L’étude qu’on vient de lire est issue d’une conférence présentée en 1992 au Centre d’études borgésiennes sis à Aarhus dans le Jutland [46]. Le thème de l’antiquité germanique et nordique hante l’œuvre de Borges, qui prétendait, mieux vaut sans doute taire pourquoi, à une goutte de sang viking. Dans une hantise désormais réciproque, les brumes nordiques se peuplent à présent de ses fervents mais lucides commentateurs : il eût certainement aimé cette hypallage géographique et généalogique.


NOTES

[1] Par exemple, aux USA, la durée moyenne des communications politiques dans les média n’a été que de 15 secondes en 1999. Certes, les spots n’échappent pas à la rhétorique, ils en condensent les vertus ou les travers ; mais les cellules-image recommandent que l’actio l’emporte sur l’inventio et la dispositio : la figure de l’orateur-communiquant l’emporte sur les propos, presque interchangeables.

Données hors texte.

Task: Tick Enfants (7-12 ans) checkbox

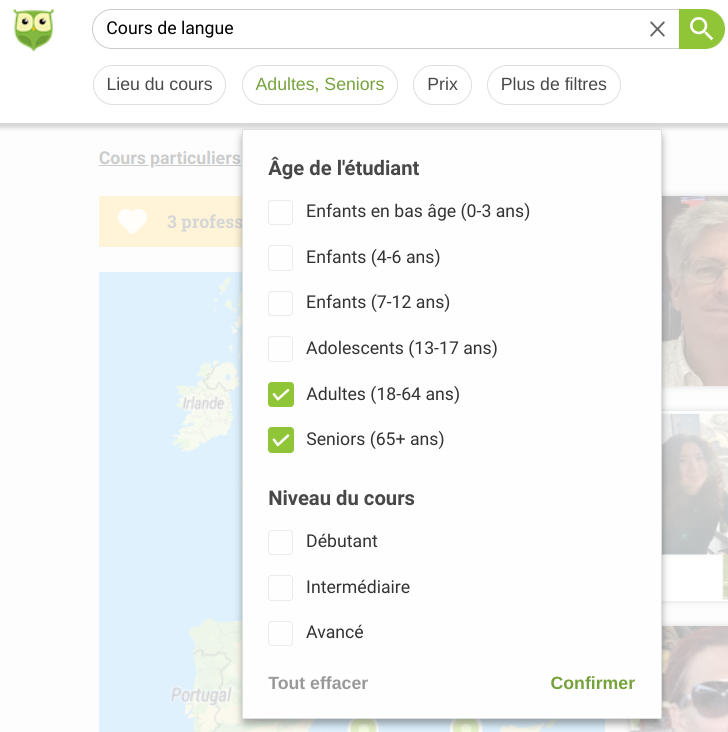Action: point(281,303)
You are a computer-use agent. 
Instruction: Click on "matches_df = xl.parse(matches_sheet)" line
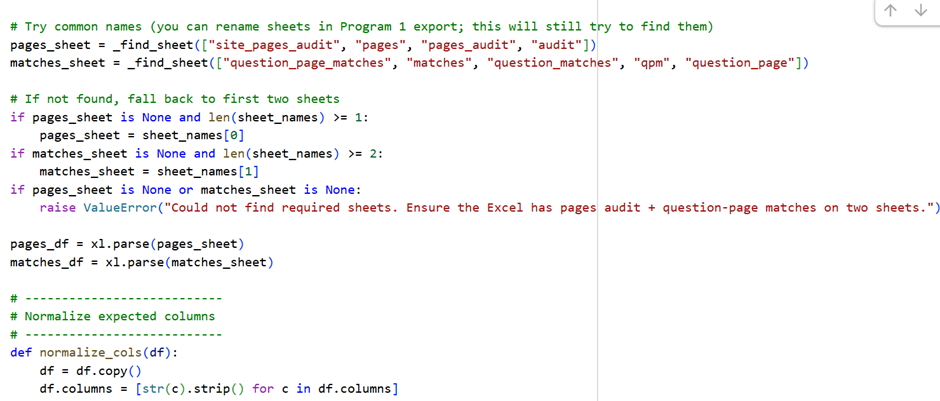coord(141,262)
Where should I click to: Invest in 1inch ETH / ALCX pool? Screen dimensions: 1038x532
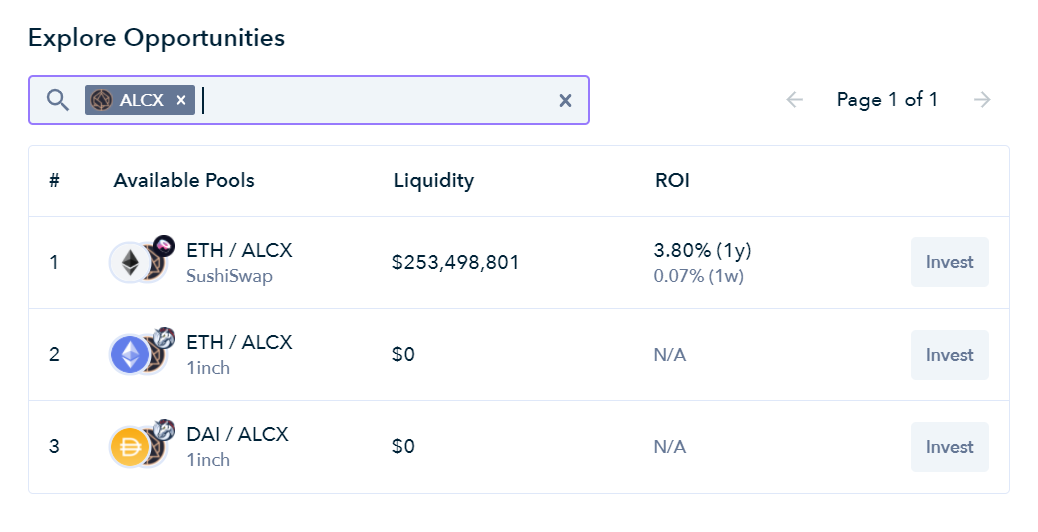pyautogui.click(x=949, y=355)
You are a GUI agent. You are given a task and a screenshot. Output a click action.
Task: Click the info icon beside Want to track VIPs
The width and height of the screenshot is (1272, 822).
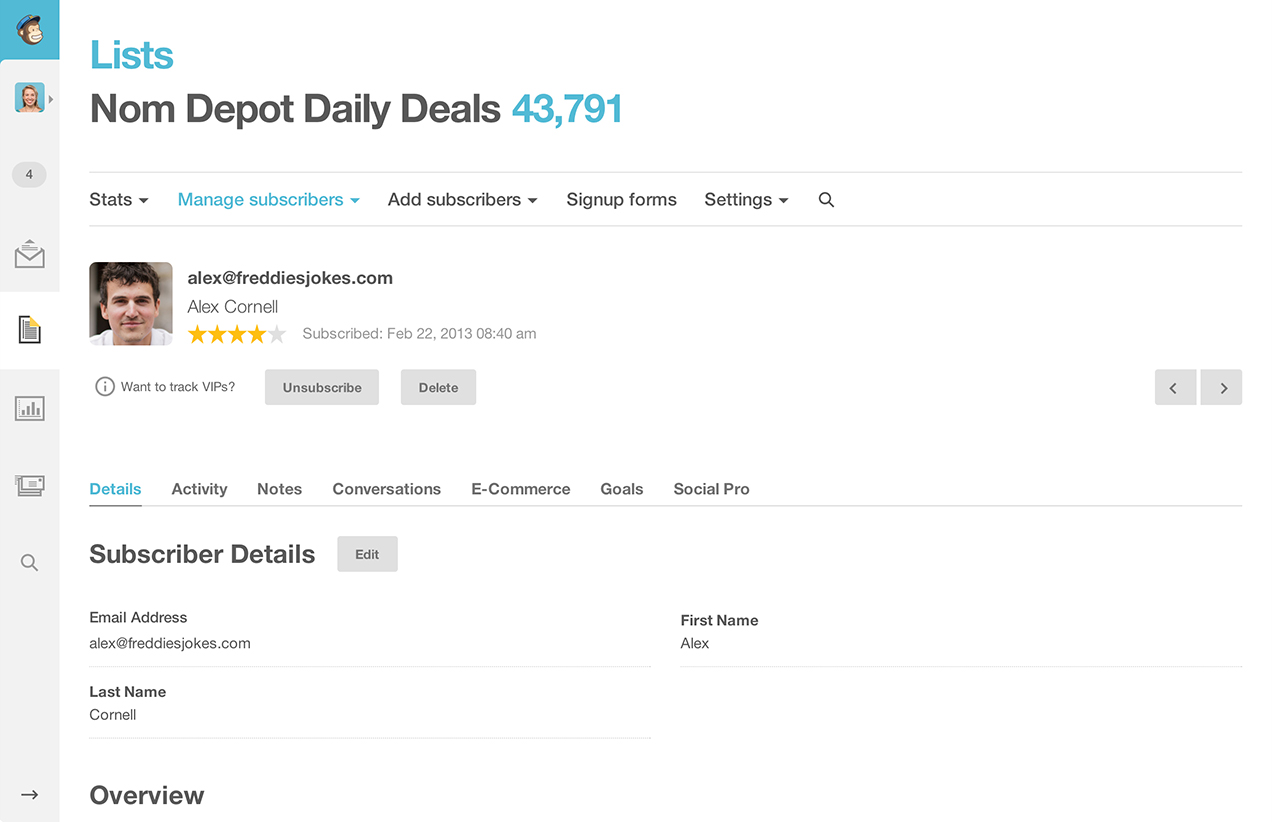coord(104,387)
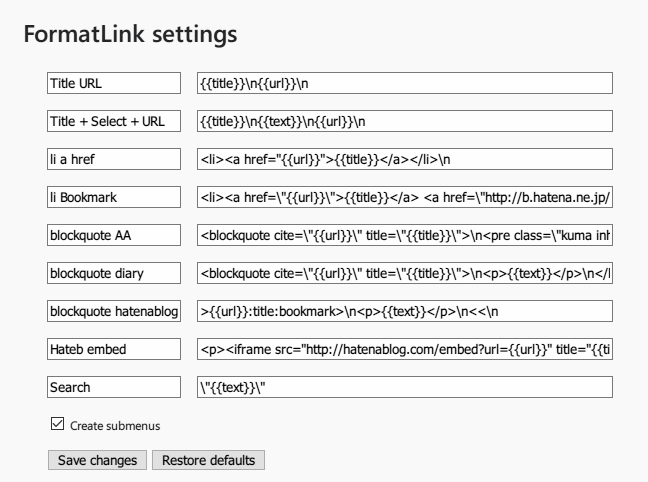Click the Restore defaults button
The width and height of the screenshot is (648, 482).
click(x=208, y=460)
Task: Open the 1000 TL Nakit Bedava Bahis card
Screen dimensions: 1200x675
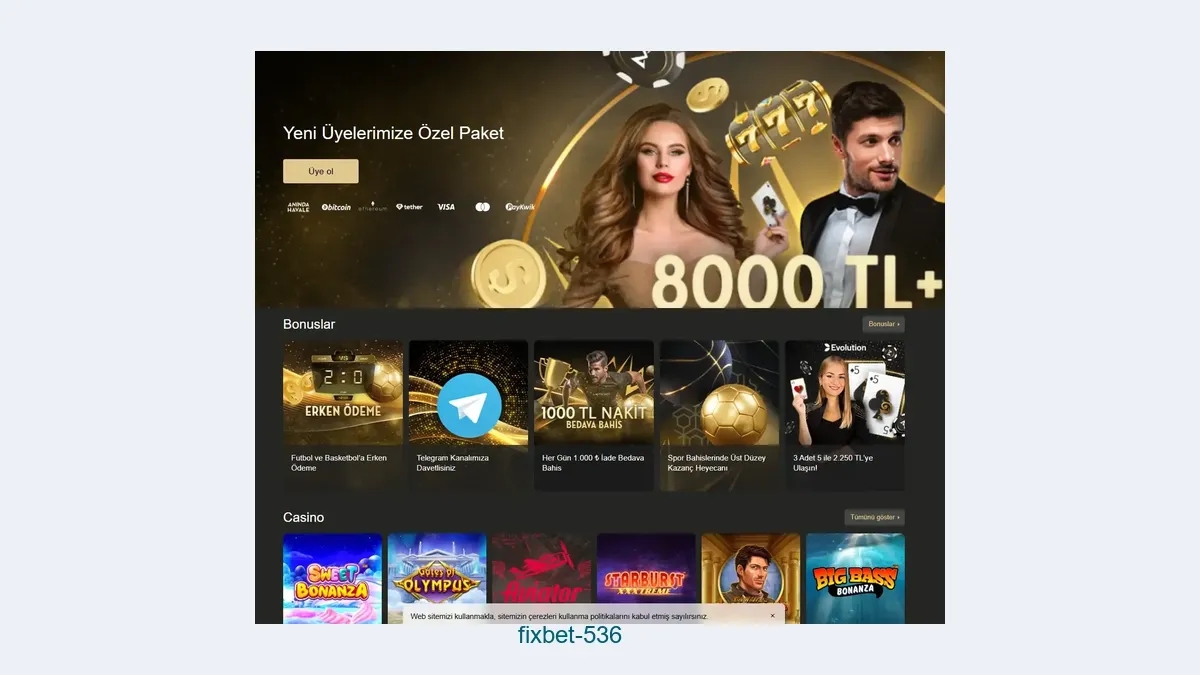Action: (x=594, y=414)
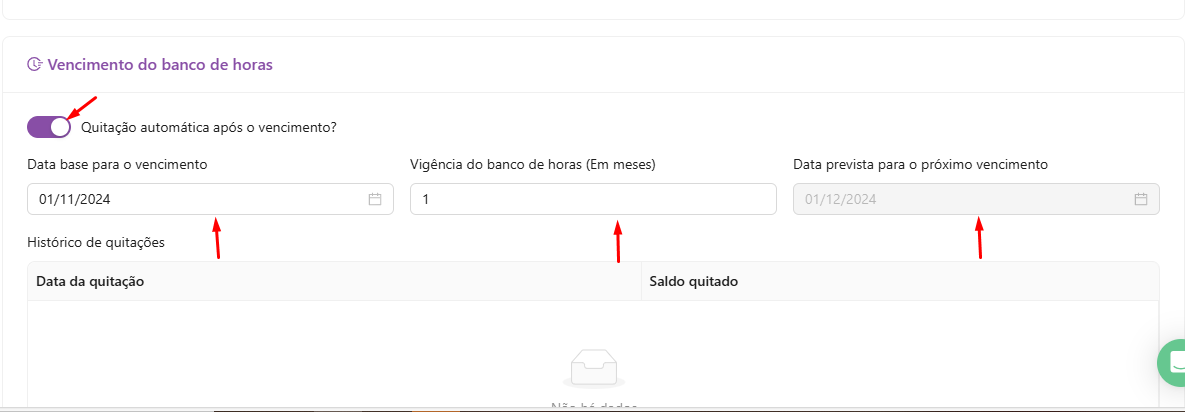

[2] Voici quelques exemples : Austin a découvert les actes de langage — alors que Protagoras classait déjà les propositions d’après les actes qu’elles mettaient en œuvre, comme les commandements et les vœux. Lakoff et Johnson ont triomphalement découvert voici vingt ans les catachrèses, alors que Ducrot réinventait les topoï. Les théoriciens du blending, Fauconnier et Turner, viennent de découvrir certaines formes de la contaminatio. Adam présente comme une nouveauté les séquences, qui sont des figures non-tropes, comme la description. Enfin, sous le pavillon de l’interactivité, on retrouve à présent les problèmes de l’accomodatio. Cependant, ces redécouvertes méritoires s’appuient sur des théories partielles qui ne permettent guère de progresser vers le nécessaire remembrement des sciences du langage ; on peut souhaiter qu’elles deviennent plus conscientes de leur histoire, de leurs limites, et participent mieux d’une réflexion sur le statut herméneutique des objets linguistiques.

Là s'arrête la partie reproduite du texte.